ECLI:NL:RBDHA:2024:20654

Rechtbank Den Haag

Datum uitspraak
4 december 2024
Publicatiedatum
10 december 2024
Zaaknummer
C/09/675871 / KG RK 24-1624
Instantie
Rechtbank Den Haag
Type
Uitspraak
Rechtsgebied
Civiel recht
Procedures
  • Wraking
Vindplaatsen
  • Rechtspraak.nl
AI samenvatting door LexboostAutomatisch gegenereerd

Wraking van rechter na einduitspraak in administratief beroep

In deze zaak heeft de rechtbank Den Haag op 4 december 2024 uitspraak gedaan in een wrakingsverzoek van een verzoeker die eerder een administratief beroep had ingesteld tegen een opgelegde boete. De wraking was gericht tegen mr. F.C. Berg, de kantonrechter die de hoofdzaak behandelde. De procedure begon met een schriftelijk wrakingsverzoek dat op 14 november 2024 werd ingediend, nadat de rechter op 12 november 2024 een mondelinge uitspraak had gedaan waarin het beroep ongegrond werd verklaard. De verzoeker was van mening dat de rechter partijdig was en vroeg om wraking.

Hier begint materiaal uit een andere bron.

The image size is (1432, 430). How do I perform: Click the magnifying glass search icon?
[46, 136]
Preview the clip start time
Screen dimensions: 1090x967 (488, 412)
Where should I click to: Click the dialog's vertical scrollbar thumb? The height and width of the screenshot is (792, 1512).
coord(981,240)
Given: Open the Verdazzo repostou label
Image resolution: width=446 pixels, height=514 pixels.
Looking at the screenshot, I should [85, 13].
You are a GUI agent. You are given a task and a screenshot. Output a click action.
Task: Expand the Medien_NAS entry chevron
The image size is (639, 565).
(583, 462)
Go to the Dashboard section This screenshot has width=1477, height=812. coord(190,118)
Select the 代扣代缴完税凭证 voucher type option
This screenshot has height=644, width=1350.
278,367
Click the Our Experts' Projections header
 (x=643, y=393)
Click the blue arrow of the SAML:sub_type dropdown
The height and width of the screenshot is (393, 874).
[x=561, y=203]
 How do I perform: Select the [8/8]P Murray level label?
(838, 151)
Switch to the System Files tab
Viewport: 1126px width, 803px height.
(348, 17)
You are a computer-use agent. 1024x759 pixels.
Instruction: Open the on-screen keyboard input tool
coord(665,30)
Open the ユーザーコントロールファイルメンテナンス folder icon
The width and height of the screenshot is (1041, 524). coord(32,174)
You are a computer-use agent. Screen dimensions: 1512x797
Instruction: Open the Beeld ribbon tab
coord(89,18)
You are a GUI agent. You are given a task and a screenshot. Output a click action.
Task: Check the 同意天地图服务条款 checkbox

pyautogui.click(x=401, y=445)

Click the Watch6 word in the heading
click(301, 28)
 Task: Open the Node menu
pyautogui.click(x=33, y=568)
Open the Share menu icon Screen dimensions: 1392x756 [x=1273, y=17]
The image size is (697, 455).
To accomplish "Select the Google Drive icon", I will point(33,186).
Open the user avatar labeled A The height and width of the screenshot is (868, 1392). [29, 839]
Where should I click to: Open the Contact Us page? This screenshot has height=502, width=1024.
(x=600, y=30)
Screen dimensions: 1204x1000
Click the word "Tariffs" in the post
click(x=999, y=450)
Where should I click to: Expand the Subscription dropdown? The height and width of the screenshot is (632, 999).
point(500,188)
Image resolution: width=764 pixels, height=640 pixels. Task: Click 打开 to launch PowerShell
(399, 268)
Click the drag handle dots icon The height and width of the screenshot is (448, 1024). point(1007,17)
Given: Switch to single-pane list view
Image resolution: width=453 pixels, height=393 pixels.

De wrakingskamer heeft het verzoek echter niet-ontvankelijk verklaard. De wet staat geen wraking toe nadat er een einduitspraak is gedaan in de hoofdzaak. De rechtbank benadrukte dat een rechter wordt vermoed onpartijdig te zijn en dat er bijzondere omstandigheden moeten zijn om aan te nemen dat deze onpartijdigheid in gevaar is. Aangezien de einduitspraak al was gedaan, was er geen grond voor een behandeling van het wrakingsverzoek. De beslissing werd openbaar uitgesproken en er staat geen rechtsmiddel open tegen deze uitspraak.

Uitspraak

Rechtbank den haag

Wrakingskamer
wrakingnummer 2024/90
zaak- /rekestnummer: C/09/675871 / KG RK 24-1624
Beslissing van 4 december 2024
van de meervoudige wrakingskamer van de rechtbank op het verzoek van
[verzoeker] ,
wonende te [woonplaats] ,
hierna te noemen: verzoeker,
strekkende tot de wraking van
mr. F.C. Berg,
kantonrechter in deze rechtbank,
hierna te noemen: de rechter.

1.De procedure

1.1.
Het verloop van de procedure blijkt uit:
- het schriftelijke wrakingsverzoek van 14 november 2024, ingekomen op de griffie van de wrakingskamer op 18 november 2024, en
- de beslissing van de rechter, tevens houdende het opgemaakte proces-verbaal van de zitting van 12 november 2024.

2.Het wrakingsverzoek

Het verzoek strekt tot wraking van de rechter in de zaak met registratienummer 11245273 MB VERZ 24-10921. Verzoeker heeft administratief beroep ingesteld tegen een aan hem opgelegde boete. Het beroep is behandeld op een zitting van de rechter op 12 november 2024. Na de behandeling van de zaak heeft de rechter direct mondeling uitspraak gedaan. De uitspraak houdt in dat het beroep ongegrond is verklaard. Na de uitspraak heeft verzoeker op 14 november 2024 de rechter gewraakt.

3.De beoordeling

3.1.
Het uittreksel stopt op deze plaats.